This study had some limitations. Due to the online nature of the study, as well as the BHR overall design (eg, the website is in English and assumes high literacy), BHR is subject to multiple selection biases, for example, for those with internet and computer access, high literacy, and the ability to understand English. All of these, as well as other biases, are likely to result in data not missing at random. Like many clinical samples, our registry sample underrepresents Latinos, non‐whites, males, and individuals with an education less than a bachelor's degree, which impacts interpretation of the findings and their generalizability. For example, the underrepresented groups who participate in the registry may not represent the characteristics of the overall racial, ethnic, or educational group being studied. In addition, this analysis combined different racial underrepresented groups into one “non‐white” group due to sample size concerns. However, this approach did not allow us to explore different registry behaviors between non‐White racial groups. Finally, while we limited our analyses to older adults due to our ADRD focus, future studies are needed to determine whether the results hold for younger participants.

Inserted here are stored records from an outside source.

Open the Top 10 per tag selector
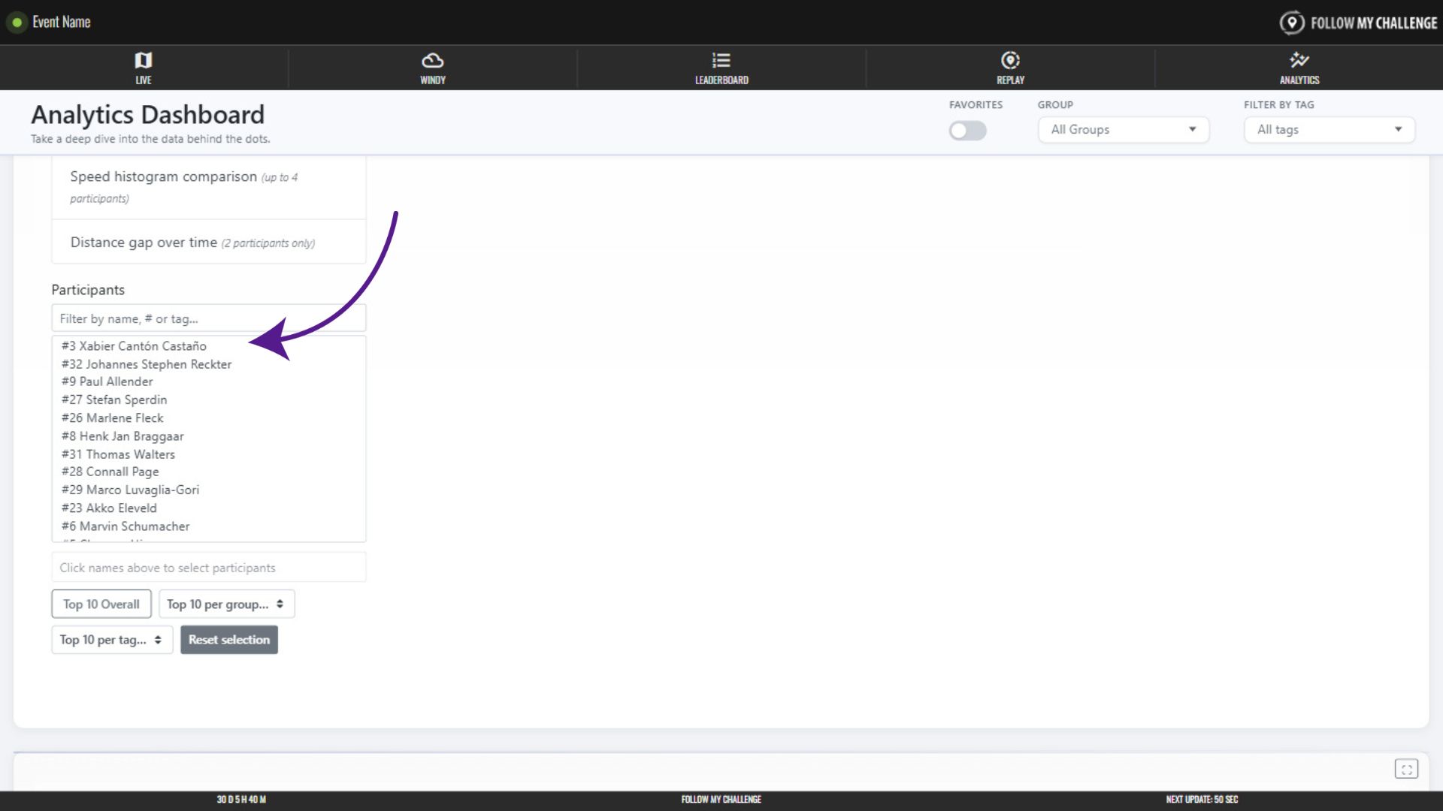Screen dimensions: 1443x811 [112, 640]
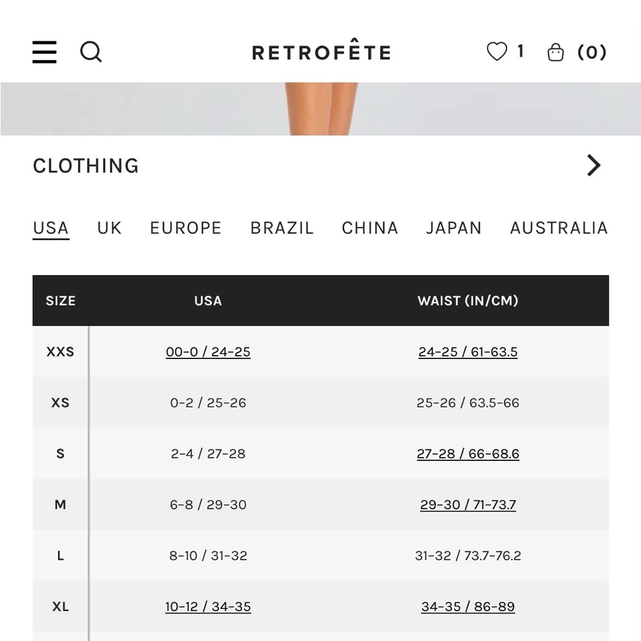Click the XXS waist 24-25 / 61-63.5 link
This screenshot has width=641, height=641.
(468, 352)
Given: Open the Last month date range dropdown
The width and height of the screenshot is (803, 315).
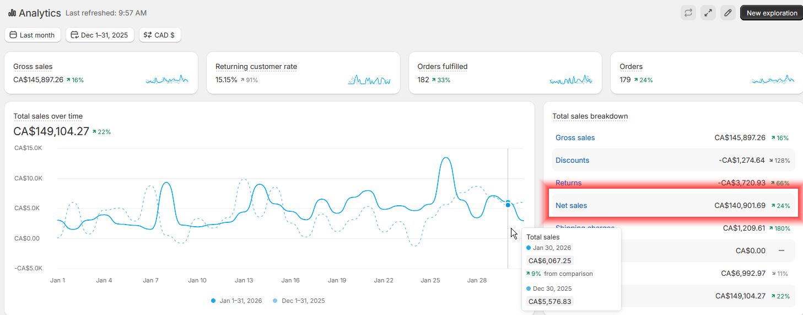Looking at the screenshot, I should [x=33, y=35].
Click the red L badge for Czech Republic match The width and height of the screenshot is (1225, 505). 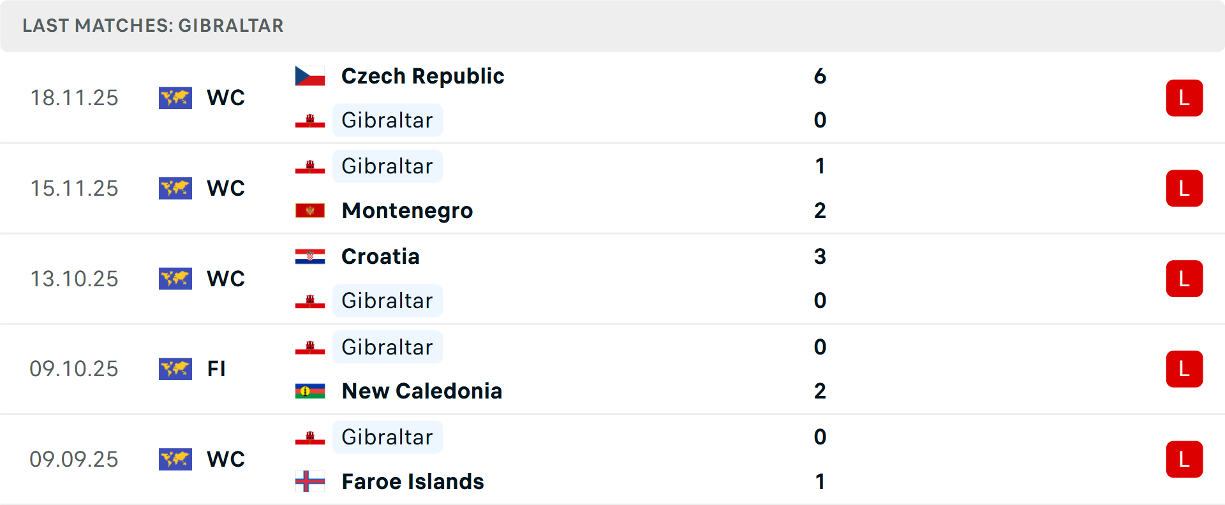[1184, 98]
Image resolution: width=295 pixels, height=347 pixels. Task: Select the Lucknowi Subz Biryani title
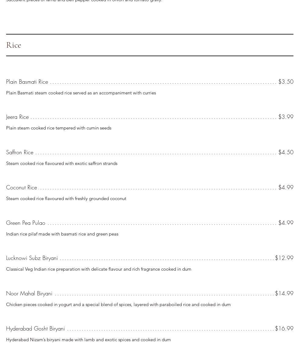click(x=32, y=258)
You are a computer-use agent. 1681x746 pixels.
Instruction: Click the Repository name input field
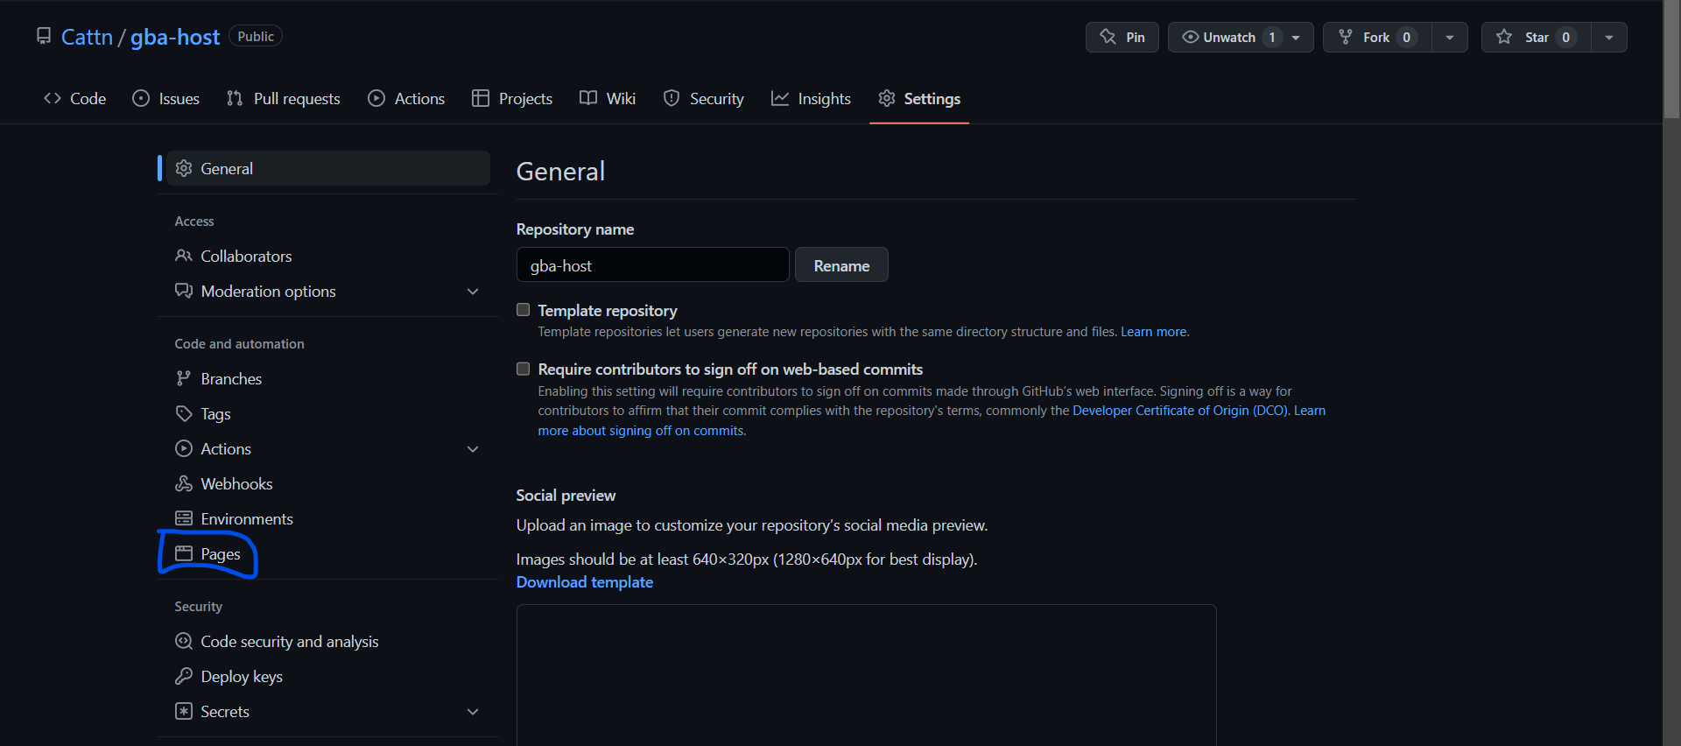pyautogui.click(x=652, y=265)
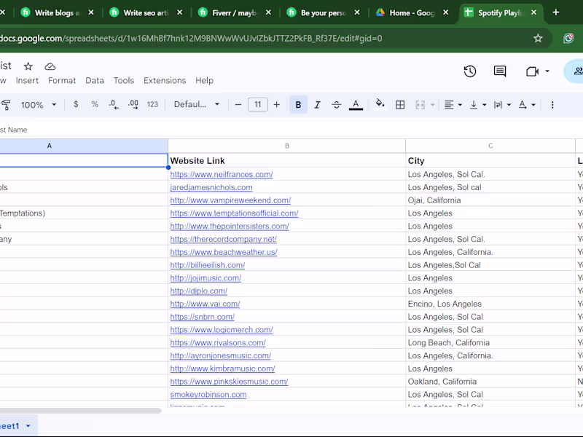Open the billieeilish.com link
Viewport: 583px width, 437px height.
pyautogui.click(x=206, y=264)
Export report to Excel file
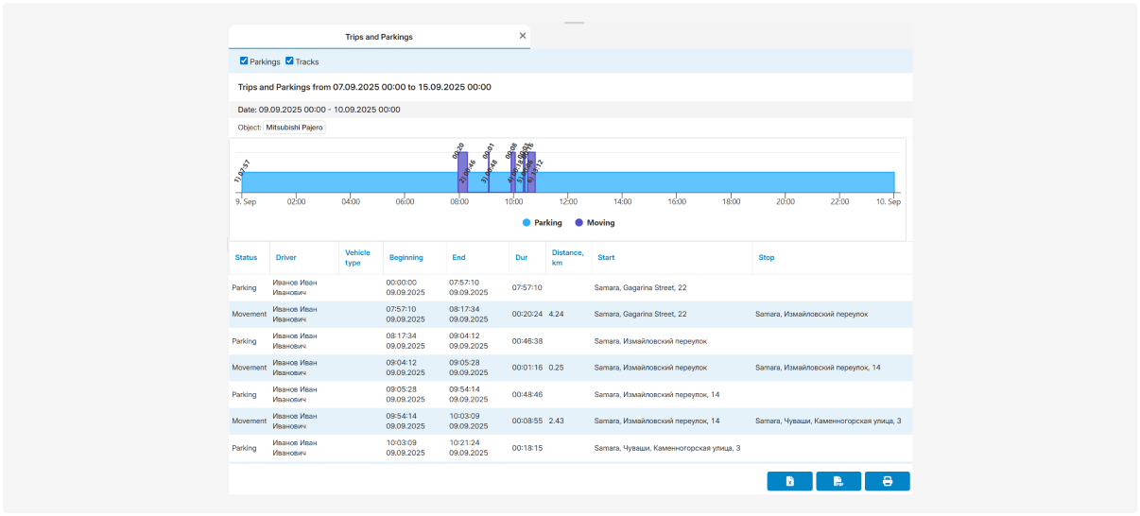The width and height of the screenshot is (1140, 516). 790,481
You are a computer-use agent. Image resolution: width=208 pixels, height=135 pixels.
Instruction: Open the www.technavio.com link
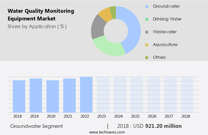click(x=107, y=132)
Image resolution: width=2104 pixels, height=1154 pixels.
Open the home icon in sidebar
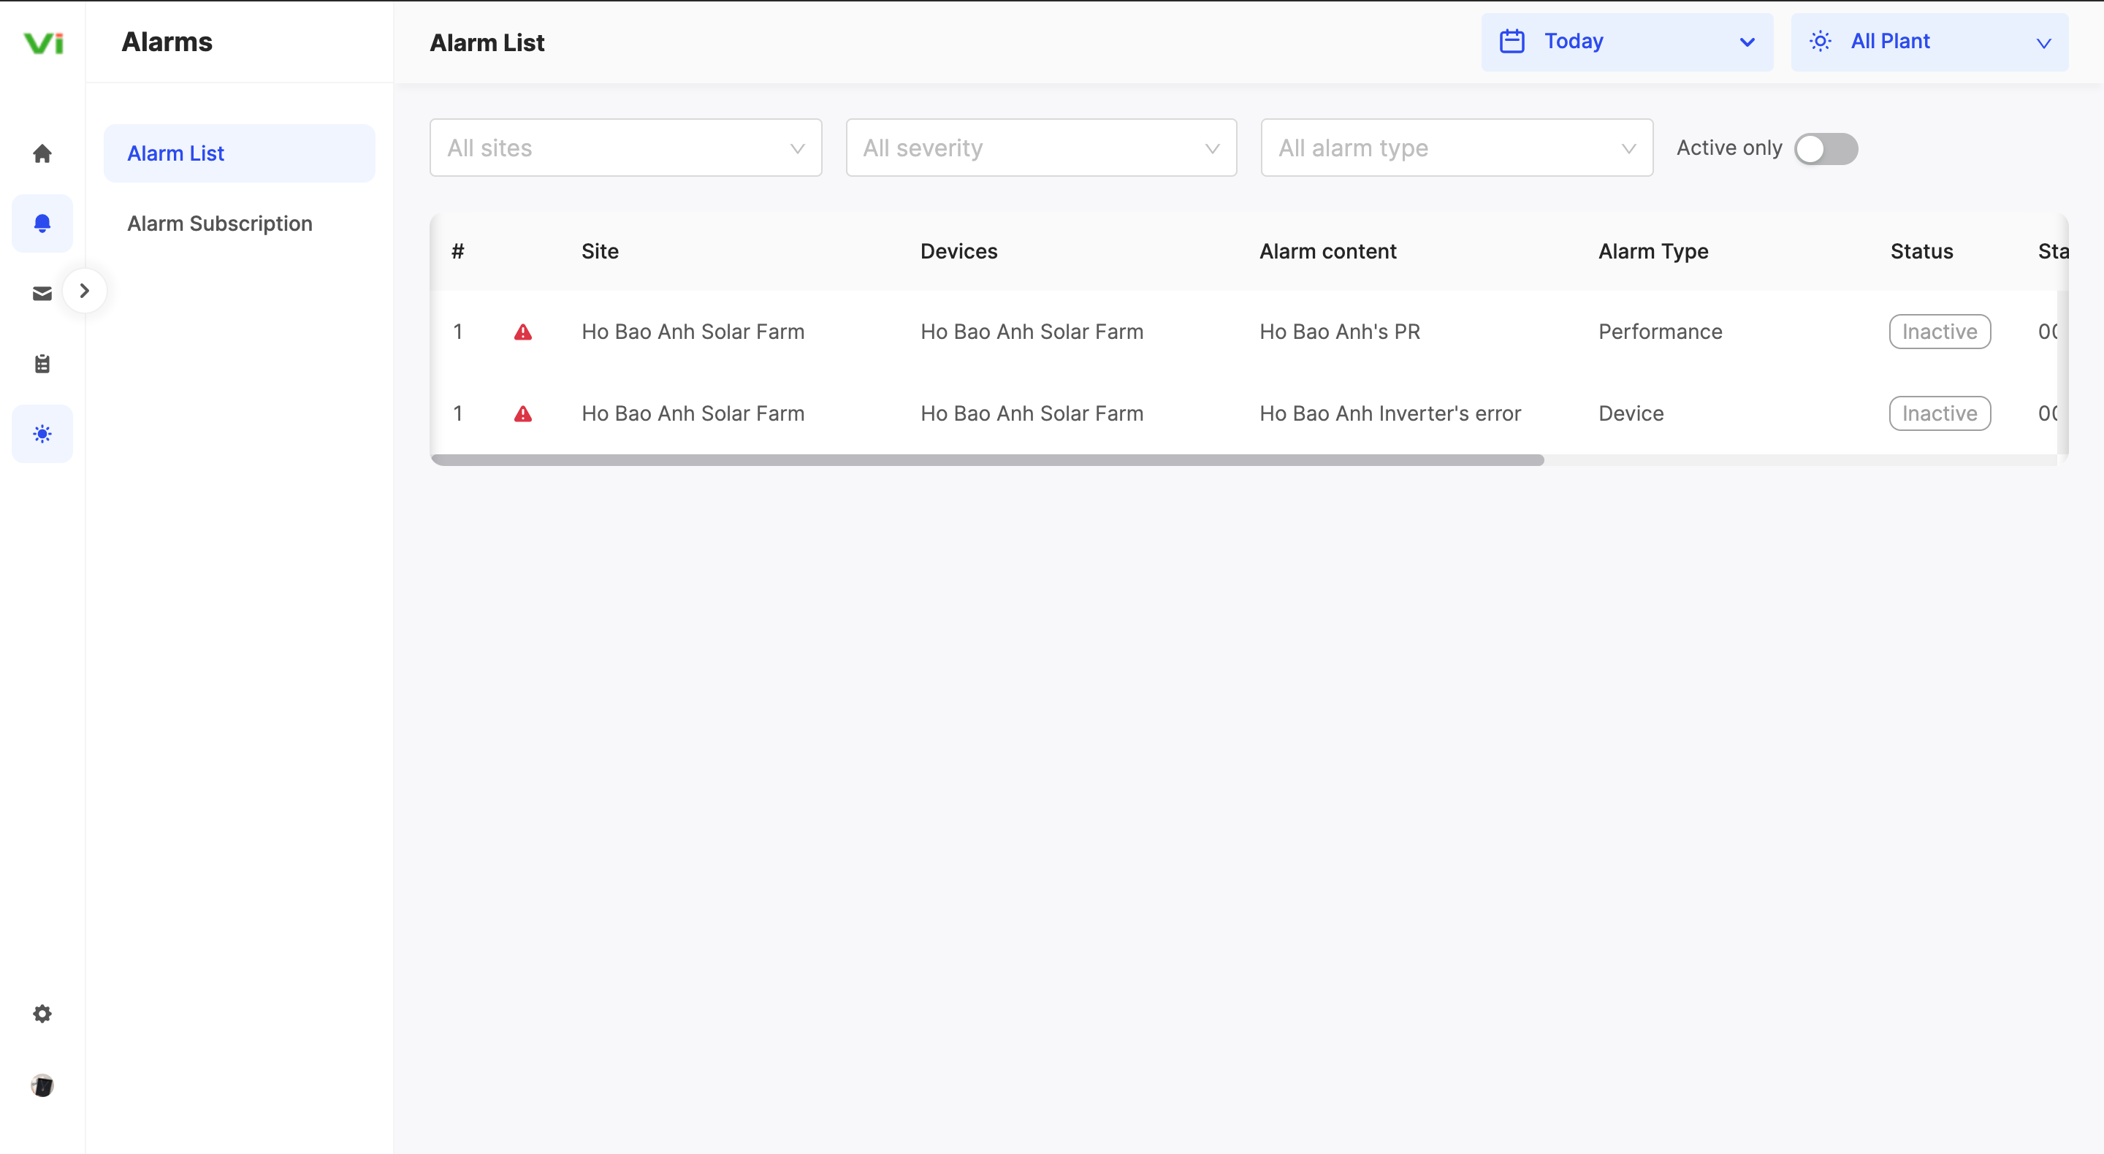(x=42, y=154)
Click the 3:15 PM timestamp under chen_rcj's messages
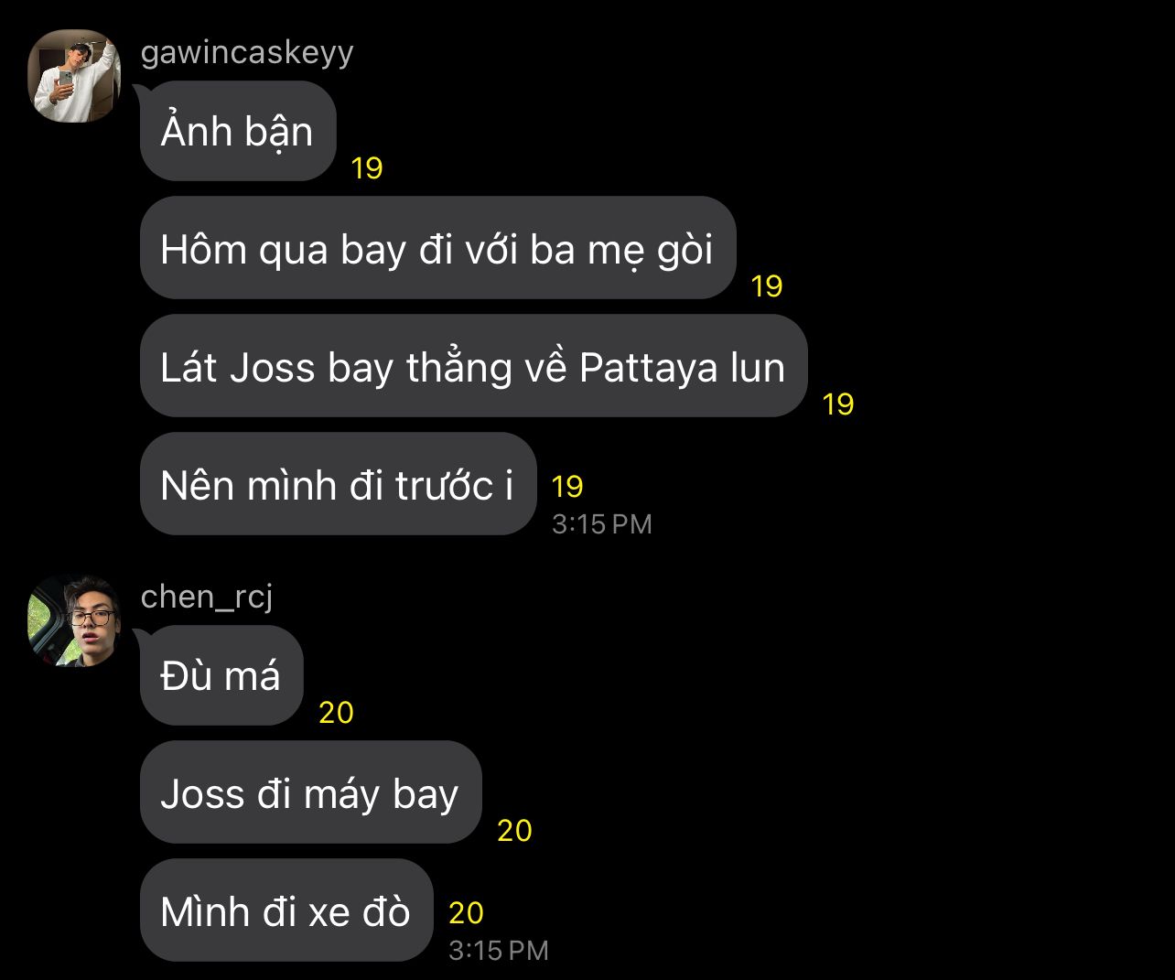 tap(499, 951)
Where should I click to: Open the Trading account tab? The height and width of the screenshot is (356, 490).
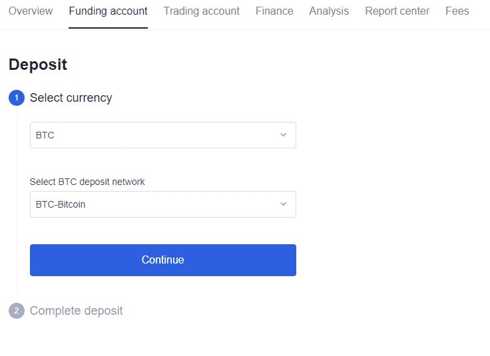201,11
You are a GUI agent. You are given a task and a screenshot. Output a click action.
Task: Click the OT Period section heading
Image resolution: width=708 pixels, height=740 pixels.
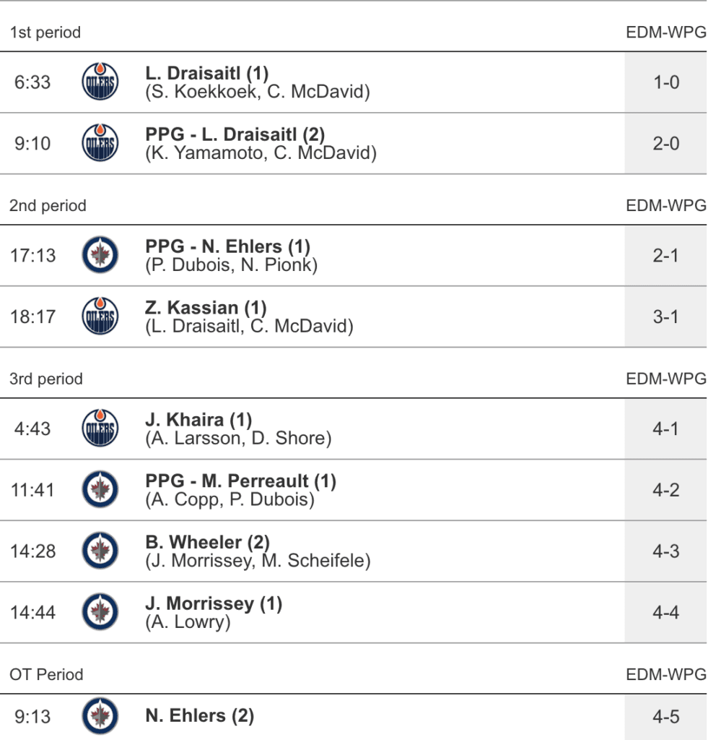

In conclusion, this study shows that Latino ethnicity, race, sex, and educational attainment are associated with online registry participation of older adults. The results increase our understanding of factors affecting minority engagement and retention in online ADRD research and highlight the need for the development of targeted online engagement strategies tailored to certain sociodemographic groups.

Supporting information

Click here for additional data file.^{(23.3KB, docx)}

Ashford MT, Eichenbaum J, Williams T, et al. Effects of sex, race, ethnicity, and education on online aging research participation. Alzheimer's Dement. 2020;6:e12028 10.1002/trc2.12028

Funding information: This work was funded by the National Institutes of Health (K01AG055692), Larry L. Hillblom Foundation (2015‐A‐011‐NET), and the California Department of Public Health (16‐10323). The authors gratefully acknowledge the following funding sources for the Brain Health Registry: National Institute on Aging, the Alzheimer's Association, Patient Centered Research Outcomes Institute, Alzheimer's Drug Discovery Foundation, the Rosenberg Alzheimer's Project, the Ray and Dagmar Dolby Family Fund, Connie and Kevin Shanahan, General Electric, and The Drew Foundation. The authors further appreciate the entire Brain Health Registry staff and all BHR participants.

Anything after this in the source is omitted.